Problem Context and Motivation

The ongoing evolution of deep neural networks (DNNs) demands scalable optimization techniques capable of handling extensive datasets across distributed computational architectures. ASGD stands out for its efficiency by allowing updates without synchronization constraints, unlike its synchronous counterpart, SSGD. However, ASGD attempts to integrate gradients based on stale model parameters, leading to potentially incoherent gradient updates. These delayed gradients can impair convergence speed and accuracy, presenting a formidable obstacle in realizing the full potential of distributed deep learning.

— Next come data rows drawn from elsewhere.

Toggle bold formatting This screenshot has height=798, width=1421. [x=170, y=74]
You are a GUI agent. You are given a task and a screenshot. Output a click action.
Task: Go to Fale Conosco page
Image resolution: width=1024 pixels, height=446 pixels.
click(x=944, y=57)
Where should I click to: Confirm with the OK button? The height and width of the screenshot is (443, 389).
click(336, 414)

DC-ASGD: Methodological Contributions

The authors propose DC-ASGD to mitigate the adverse effects of delayed gradients. The method is built upon the observation that gradients computed at stale parameters can be adjusted using higher-order information derived from Taylor expansion. Specifically, the first-order Taylor approximation is employed to refine these gradients more accurately, using additional terms that require estimating the Hessian matrix. Given the computational challenge inherent in directly computing the Hessian matrix in high-dimensional spaces typical of DNNs, the authors develop a computationally feasible approximation.

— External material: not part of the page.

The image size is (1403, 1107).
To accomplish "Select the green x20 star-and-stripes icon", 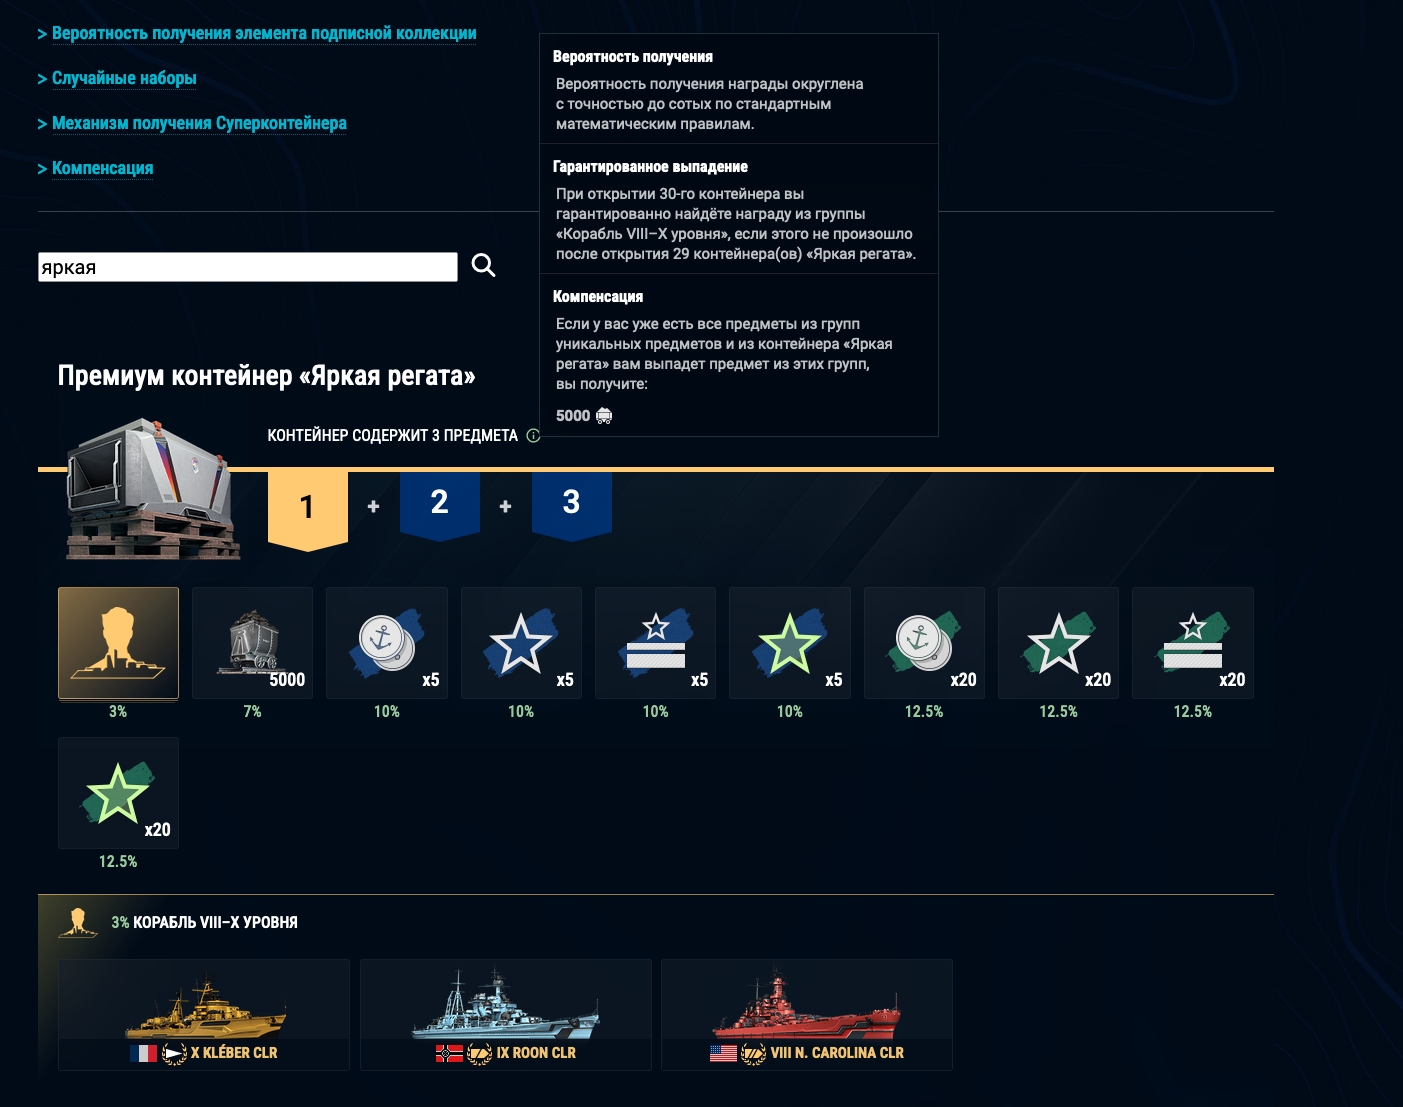I will click(x=1193, y=643).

1. Gradient Decomposition via Taylor Expansion: The core of DC-ASGD is employing a Taylor series expansion to approximate the gradient at the current parameter configuration. This approach aligns the optimization steps more closely with the intended ASGD trajectory by incorporating compensation terms that address the delay.
2. Efficient Hessian Approximation: Recognizing the prohibitive cost of direct Hessian computation, the authors introduce a technique using the outer product of gradients. This substitute captures the essential curvature information, enabling effective delay compensation without excessive computational overhead. The paper demonstrates that with adequate scaling, this approximation minimizes both bias and variance in gradient estimates.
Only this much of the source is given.